Please copy out the listing below with every "Where should I click to" replaced by "Where do I click to", leaving all other text unchanged.

##### Data provided

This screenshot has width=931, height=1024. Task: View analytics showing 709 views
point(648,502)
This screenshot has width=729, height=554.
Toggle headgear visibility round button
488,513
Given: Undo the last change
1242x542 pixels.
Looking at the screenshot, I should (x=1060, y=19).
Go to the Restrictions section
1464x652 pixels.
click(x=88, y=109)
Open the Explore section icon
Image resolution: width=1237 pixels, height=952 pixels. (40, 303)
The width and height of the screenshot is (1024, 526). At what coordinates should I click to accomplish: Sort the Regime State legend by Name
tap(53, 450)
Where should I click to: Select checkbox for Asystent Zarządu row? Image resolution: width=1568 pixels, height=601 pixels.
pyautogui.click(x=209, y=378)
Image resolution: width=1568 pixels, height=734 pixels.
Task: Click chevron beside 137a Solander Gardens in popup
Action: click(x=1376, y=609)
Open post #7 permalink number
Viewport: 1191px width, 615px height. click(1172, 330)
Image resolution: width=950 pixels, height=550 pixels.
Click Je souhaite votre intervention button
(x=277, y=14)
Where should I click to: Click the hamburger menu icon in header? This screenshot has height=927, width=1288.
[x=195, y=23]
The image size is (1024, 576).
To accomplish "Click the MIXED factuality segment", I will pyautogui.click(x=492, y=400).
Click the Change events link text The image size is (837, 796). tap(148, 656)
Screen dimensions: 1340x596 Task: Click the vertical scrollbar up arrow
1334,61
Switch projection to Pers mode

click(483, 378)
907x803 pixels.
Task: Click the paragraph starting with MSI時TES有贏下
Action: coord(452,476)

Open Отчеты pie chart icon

##########

Written answer ::
This screenshot has width=931, height=1024. Task: View analytics showing 709 views
point(648,502)
This screenshot has width=729, height=554.
Toggle headgear visibility round button
488,513
Given: Undo the last change
1242x542 pixels.
Looking at the screenshot, I should (x=1060, y=19).
Go to the Restrictions section
1464x652 pixels.
click(x=88, y=109)
Open the Explore section icon
Image resolution: width=1237 pixels, height=952 pixels. (40, 303)
The width and height of the screenshot is (1024, 526). At what coordinates should I click to accomplish: Sort the Regime State legend by Name
tap(53, 450)
Where do I click to: Select checkbox for Asystent Zarządu row? Image resolution: width=1568 pixels, height=601 pixels.
pyautogui.click(x=209, y=378)
Image resolution: width=1568 pixels, height=734 pixels.
Task: Click chevron beside 137a Solander Gardens in popup
Action: click(x=1376, y=609)
Open post #7 permalink number
Viewport: 1191px width, 615px height. click(1172, 330)
Image resolution: width=950 pixels, height=550 pixels.
Click Je souhaite votre intervention button
(x=277, y=14)
Where do I click to: Click the hamburger menu icon in header? This screenshot has height=927, width=1288.
[x=195, y=23]
The image size is (1024, 576).
To accomplish "Click the MIXED factuality segment", I will pyautogui.click(x=492, y=400).
Click the Change events link text The image size is (837, 796). tap(148, 656)
Screen dimensions: 1340x596 Task: Click the vertical scrollbar up arrow
1334,61
Switch projection to Pers mode

click(483, 378)
907x803 pixels.
Task: Click the paragraph starting with MSI時TES有贏下
Action: coord(452,476)

Open Отчеты pie chart icon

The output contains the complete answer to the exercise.